Sensory Lab, Melbourne



You don't usually expect a lab coat with your coffee order, but at the Sensory Lab in Melbourne, the making of coffee is a strictly scientific affair.

Originally we'd had best intentions to visit famed coffee shop St Ali, but on the morning of our day last in Melbourne, we just missed the tram, the next one wasn't due for 25 minutes and time was ticking down to our departure flight back to Sydney.

Billy and I head to the Sensory Lab instead, the coffee concept store by St Ali located at the Little Collins Street entrance to David Jones.

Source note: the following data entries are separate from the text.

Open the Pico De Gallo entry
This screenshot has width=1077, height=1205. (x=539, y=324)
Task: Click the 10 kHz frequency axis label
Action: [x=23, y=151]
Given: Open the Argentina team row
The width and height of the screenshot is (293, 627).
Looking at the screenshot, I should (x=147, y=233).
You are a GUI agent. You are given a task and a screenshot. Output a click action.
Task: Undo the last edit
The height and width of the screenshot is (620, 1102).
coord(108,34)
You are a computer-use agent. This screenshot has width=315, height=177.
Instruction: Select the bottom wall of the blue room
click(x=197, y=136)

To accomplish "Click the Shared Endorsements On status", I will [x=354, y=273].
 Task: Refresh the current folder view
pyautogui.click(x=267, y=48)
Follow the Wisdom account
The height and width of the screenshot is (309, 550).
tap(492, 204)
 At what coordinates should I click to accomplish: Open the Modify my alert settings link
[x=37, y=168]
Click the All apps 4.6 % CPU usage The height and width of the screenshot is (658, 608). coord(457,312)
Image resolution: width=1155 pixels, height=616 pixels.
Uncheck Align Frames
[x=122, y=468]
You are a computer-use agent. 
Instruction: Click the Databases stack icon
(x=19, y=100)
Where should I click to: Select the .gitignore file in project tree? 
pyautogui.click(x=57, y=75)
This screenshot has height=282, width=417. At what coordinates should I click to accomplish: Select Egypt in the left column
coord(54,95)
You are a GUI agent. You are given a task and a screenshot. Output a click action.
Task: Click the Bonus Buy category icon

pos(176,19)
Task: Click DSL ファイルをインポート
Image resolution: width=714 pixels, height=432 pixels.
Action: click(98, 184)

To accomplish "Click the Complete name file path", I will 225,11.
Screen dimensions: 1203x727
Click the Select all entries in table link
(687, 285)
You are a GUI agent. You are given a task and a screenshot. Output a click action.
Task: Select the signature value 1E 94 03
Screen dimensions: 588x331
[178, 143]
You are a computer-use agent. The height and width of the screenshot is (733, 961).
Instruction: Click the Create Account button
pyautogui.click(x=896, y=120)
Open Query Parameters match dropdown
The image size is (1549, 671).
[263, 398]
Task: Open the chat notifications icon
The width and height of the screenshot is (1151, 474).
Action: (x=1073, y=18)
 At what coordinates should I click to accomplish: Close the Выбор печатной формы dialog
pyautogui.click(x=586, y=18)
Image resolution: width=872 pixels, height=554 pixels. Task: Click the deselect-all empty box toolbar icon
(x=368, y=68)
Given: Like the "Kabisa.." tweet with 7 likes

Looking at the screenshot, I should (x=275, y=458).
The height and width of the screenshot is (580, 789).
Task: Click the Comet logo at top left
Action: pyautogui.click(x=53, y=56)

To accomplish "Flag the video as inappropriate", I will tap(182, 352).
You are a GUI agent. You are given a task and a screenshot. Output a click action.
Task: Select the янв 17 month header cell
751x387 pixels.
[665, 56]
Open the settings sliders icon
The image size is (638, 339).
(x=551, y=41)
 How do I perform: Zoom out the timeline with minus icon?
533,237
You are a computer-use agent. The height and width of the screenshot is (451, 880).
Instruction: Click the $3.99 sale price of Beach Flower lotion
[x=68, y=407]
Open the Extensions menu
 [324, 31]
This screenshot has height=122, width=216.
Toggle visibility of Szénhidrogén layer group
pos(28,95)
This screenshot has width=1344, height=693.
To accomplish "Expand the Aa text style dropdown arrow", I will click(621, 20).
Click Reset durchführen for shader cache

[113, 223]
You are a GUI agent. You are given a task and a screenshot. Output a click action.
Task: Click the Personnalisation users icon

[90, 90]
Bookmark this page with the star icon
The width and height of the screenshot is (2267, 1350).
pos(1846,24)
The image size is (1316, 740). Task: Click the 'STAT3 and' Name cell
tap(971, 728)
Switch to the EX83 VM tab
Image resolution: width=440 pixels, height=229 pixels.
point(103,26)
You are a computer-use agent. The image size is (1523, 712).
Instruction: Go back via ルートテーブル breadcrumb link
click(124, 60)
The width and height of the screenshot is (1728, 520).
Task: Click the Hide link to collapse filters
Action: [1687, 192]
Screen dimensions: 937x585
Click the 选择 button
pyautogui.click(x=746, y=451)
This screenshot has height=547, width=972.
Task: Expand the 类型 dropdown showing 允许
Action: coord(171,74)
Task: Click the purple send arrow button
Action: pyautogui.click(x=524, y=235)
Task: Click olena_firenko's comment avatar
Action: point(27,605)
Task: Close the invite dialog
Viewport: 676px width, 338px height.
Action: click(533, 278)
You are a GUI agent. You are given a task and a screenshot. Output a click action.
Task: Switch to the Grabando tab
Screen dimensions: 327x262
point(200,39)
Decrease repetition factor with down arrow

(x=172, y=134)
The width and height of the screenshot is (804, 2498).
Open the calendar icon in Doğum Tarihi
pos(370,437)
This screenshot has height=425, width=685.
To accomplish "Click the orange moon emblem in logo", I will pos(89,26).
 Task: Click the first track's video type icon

The look is retro minimalism with a dash of science lab geekiness. Jugs of water arrive in laboratory bottles, the sugar comes in squat brown glass jars, and female staff in starched white lab coats greet you with old-fashioned clipboards that detail the available drinks menu.


Decor inside the Sensory Lab


Chocolate-coated coffee beans


Sugar bowls

The coffees are an impressive list of blends and single-origin beans. Four types of brewing methods are used here, and a handy chart helps cutomers identify which methods are recommended for which beans. Espresso machines and pour over (drip filter) methods are reasonably common to most consumers. Cold drip involves a slow-drip of water through premium coffee grounds for 3-7 hours. Like moths to a flame, we're immediately drawn to the spectacle of the syphon method.


Hario coffee syphon

The coffee syphon was invented by Loeff of Berlin in the 1830s. In recent years, the coffee syphon, or vac pot, has experienced a resurgence in popularity, particularly in Japan. According the barista on duty, this intensive brewing method was identified as an ideal way of extracting the most flavour out of the low-quality coffee beans available in post-war Japan. Today, the siphon is being embraced as a means of preserving the purity of beans and minimising bitterness.


Brewed coffee

The syphon consists of two glass vessels, with water in the bottom and coffee grounds at the top. As the water is heated and approaches boiling point, the building pressure forces the water up into the top chamber containing the coffee. The brew is stirred briefly, the syphon is removed from the heat, and as the temperature cools, a vaccuum forces the liquid back down into bottom chamber, ready to drink.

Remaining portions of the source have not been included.